• ABOUT THIS EXERCISE
An exact transcription is needed, beginning at the line with "At what coordinates" and ending at the last line of the listing, with pictures left out and nothing else added.

━━ INFORMATION SUPPLIED

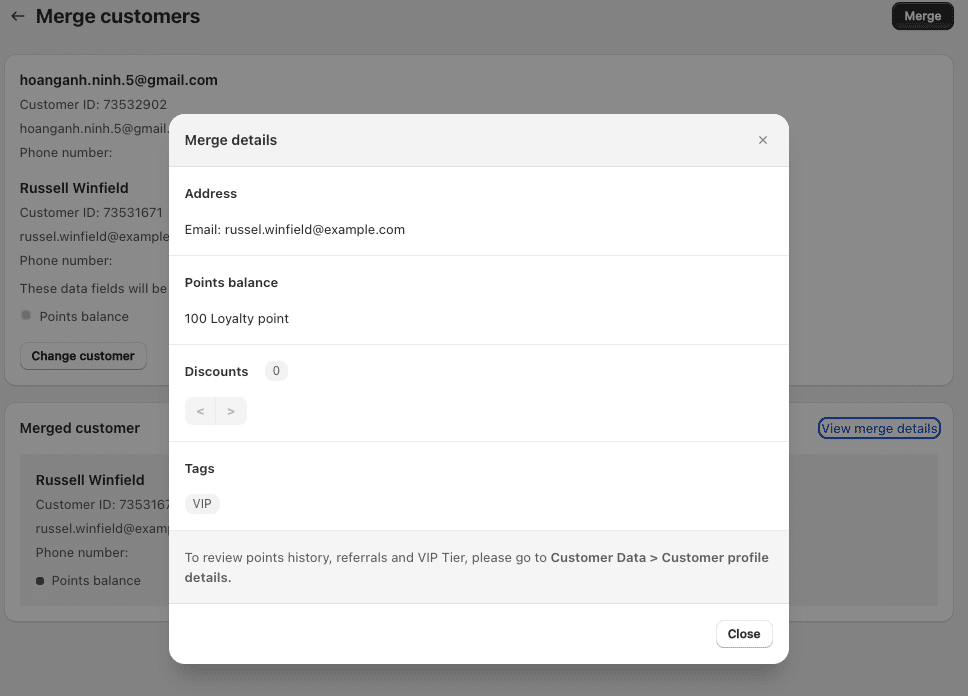Screen dimensions: 968x696
Task: Click the Change customer button
Action: click(x=83, y=356)
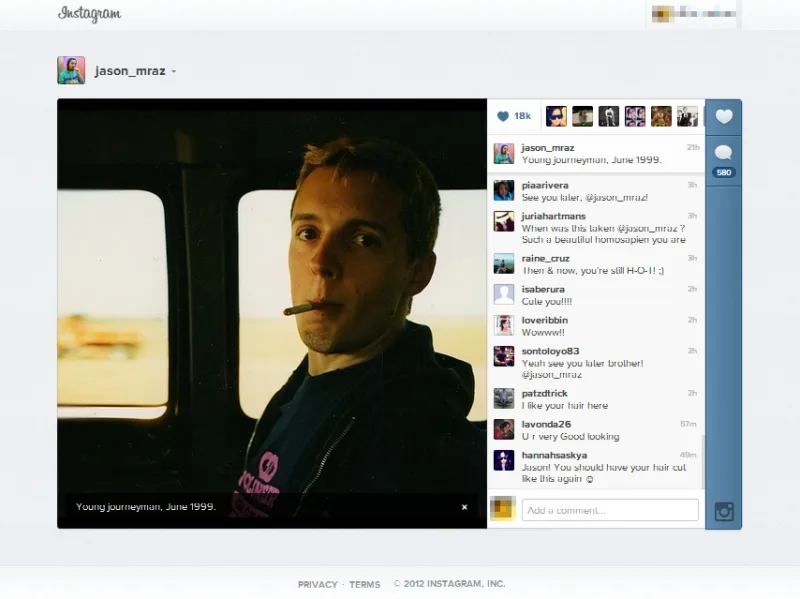Click jason_mraz profile picture in header
Viewport: 800px width, 599px height.
[71, 70]
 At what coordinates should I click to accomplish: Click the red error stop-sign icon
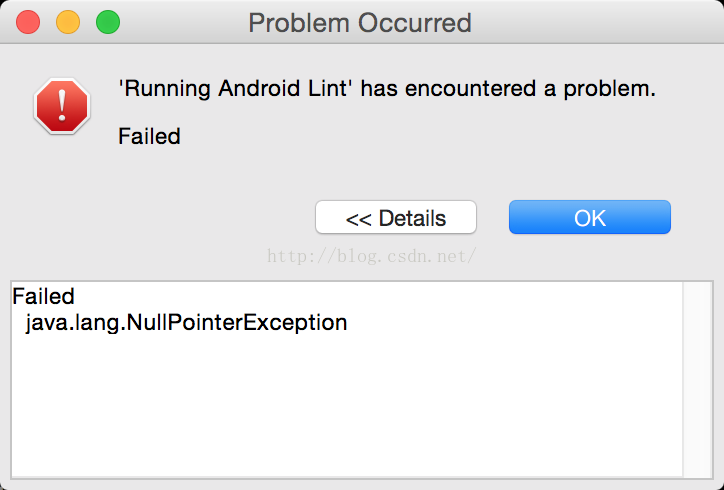pyautogui.click(x=62, y=106)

━━━━

• REPLY
 At what coordinates should I click to accomplish: Click the red error stop-sign icon
pyautogui.click(x=62, y=106)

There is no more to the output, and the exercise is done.